**ABOUT THIS EXERCISE:**
Within the entries below, find the portion that opens with the line containing "This screenshot has width=1420, height=840." and closes with the line containing "This screenshot has width=1373, height=868.". Retype that portion exactly and only.

<<<<

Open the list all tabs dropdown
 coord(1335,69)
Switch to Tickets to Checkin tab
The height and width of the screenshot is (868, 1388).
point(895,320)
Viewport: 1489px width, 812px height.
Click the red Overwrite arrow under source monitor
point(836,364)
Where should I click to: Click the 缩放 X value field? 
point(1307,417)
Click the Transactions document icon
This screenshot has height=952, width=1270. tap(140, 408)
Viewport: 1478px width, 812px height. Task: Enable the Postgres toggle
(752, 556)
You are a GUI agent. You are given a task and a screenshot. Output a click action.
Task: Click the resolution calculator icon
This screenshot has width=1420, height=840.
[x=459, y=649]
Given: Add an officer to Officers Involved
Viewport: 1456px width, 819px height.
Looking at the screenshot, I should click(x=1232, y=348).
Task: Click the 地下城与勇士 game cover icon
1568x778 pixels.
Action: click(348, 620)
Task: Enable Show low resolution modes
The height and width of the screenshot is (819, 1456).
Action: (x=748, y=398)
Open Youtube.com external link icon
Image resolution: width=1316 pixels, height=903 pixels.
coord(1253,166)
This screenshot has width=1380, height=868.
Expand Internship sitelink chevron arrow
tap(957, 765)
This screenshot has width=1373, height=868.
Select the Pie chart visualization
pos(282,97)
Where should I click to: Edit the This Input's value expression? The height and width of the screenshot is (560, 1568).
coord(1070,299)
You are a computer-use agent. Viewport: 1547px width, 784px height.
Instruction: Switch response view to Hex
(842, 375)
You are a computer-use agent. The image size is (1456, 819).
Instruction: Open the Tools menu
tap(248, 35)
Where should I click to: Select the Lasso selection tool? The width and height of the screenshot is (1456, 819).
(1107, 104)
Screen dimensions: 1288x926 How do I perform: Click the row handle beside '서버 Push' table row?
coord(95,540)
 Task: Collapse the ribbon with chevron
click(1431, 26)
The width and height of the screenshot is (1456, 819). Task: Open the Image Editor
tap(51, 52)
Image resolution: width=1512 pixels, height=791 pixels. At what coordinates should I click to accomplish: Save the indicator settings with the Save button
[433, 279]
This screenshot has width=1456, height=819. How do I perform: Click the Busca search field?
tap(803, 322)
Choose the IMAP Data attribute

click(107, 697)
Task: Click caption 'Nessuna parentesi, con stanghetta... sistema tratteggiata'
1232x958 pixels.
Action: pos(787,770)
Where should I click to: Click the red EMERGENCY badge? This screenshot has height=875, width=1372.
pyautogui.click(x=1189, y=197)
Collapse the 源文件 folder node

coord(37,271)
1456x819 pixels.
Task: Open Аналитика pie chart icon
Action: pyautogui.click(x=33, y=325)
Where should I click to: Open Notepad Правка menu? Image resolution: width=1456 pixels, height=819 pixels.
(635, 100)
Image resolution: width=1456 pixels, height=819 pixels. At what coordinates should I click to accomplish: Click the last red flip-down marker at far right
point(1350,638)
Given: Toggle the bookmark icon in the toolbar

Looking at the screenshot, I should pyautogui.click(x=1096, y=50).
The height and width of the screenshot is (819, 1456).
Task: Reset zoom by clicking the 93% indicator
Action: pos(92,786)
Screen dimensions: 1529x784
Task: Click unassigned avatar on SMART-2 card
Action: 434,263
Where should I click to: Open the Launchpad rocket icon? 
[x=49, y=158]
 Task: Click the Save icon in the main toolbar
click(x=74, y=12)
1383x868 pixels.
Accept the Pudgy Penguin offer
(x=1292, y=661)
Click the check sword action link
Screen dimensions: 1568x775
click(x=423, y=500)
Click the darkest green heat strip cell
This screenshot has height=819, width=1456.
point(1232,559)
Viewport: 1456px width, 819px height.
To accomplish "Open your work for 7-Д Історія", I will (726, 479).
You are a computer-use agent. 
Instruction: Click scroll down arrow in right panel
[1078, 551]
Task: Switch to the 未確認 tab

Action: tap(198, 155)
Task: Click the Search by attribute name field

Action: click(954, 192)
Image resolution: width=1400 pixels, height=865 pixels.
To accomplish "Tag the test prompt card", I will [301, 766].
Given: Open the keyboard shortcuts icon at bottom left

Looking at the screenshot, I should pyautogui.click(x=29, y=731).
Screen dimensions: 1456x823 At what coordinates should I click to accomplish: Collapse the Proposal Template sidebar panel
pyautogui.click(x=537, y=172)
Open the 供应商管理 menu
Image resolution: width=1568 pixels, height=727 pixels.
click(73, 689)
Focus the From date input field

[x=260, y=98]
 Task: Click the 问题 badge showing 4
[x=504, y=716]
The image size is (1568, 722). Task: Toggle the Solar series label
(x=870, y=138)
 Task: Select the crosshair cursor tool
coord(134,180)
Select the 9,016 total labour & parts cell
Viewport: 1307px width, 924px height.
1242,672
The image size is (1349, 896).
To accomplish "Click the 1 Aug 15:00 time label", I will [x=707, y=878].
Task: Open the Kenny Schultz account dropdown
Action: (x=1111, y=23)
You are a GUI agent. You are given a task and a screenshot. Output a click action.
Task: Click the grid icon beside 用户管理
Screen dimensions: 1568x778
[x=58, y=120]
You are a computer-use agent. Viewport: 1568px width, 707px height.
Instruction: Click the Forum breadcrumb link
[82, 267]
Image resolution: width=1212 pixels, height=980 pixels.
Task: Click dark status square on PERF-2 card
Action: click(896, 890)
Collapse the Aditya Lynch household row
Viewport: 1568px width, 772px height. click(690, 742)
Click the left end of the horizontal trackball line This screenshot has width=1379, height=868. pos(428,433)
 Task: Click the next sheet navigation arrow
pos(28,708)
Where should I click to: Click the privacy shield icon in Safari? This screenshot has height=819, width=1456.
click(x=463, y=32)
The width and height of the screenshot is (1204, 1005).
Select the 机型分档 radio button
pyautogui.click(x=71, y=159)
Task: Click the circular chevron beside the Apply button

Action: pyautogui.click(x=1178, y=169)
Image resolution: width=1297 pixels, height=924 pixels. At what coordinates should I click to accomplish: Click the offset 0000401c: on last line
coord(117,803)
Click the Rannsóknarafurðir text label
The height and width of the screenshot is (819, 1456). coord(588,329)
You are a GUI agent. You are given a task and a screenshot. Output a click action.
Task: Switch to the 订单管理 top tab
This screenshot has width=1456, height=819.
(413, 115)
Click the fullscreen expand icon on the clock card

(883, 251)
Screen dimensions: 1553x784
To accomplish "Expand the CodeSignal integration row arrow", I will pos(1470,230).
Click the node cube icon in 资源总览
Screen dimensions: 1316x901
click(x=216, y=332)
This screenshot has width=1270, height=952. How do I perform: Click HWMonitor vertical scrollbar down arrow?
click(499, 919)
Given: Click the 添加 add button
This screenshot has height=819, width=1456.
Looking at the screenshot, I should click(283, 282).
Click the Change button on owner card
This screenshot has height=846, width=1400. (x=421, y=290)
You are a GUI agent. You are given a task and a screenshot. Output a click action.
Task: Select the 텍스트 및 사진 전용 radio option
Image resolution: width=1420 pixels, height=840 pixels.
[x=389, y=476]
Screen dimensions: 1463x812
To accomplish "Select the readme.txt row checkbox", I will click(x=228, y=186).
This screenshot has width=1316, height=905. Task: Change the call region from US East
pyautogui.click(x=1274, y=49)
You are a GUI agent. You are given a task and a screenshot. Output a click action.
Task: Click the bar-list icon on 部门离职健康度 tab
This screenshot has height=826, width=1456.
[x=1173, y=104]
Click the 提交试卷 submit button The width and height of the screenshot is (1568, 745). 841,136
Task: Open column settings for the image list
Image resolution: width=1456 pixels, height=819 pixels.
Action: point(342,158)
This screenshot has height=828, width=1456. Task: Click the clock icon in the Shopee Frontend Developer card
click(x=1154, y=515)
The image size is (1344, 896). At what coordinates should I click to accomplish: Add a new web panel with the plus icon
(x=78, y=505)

>>>>

**RESPONSE TO THIS EXERCISE:**
This screenshot has width=1420, height=840.
[x=459, y=649]
Given: Add an officer to Officers Involved
Viewport: 1456px width, 819px height.
Looking at the screenshot, I should click(x=1232, y=348).
Task: Click the 地下城与勇士 game cover icon
1568x778 pixels.
Action: click(348, 620)
Task: Enable Show low resolution modes
The height and width of the screenshot is (819, 1456).
Action: (x=748, y=398)
Open Youtube.com external link icon
Image resolution: width=1316 pixels, height=903 pixels.
coord(1253,166)
This screenshot has width=1380, height=868.
Expand Internship sitelink chevron arrow
tap(957, 765)
This screenshot has width=1373, height=868.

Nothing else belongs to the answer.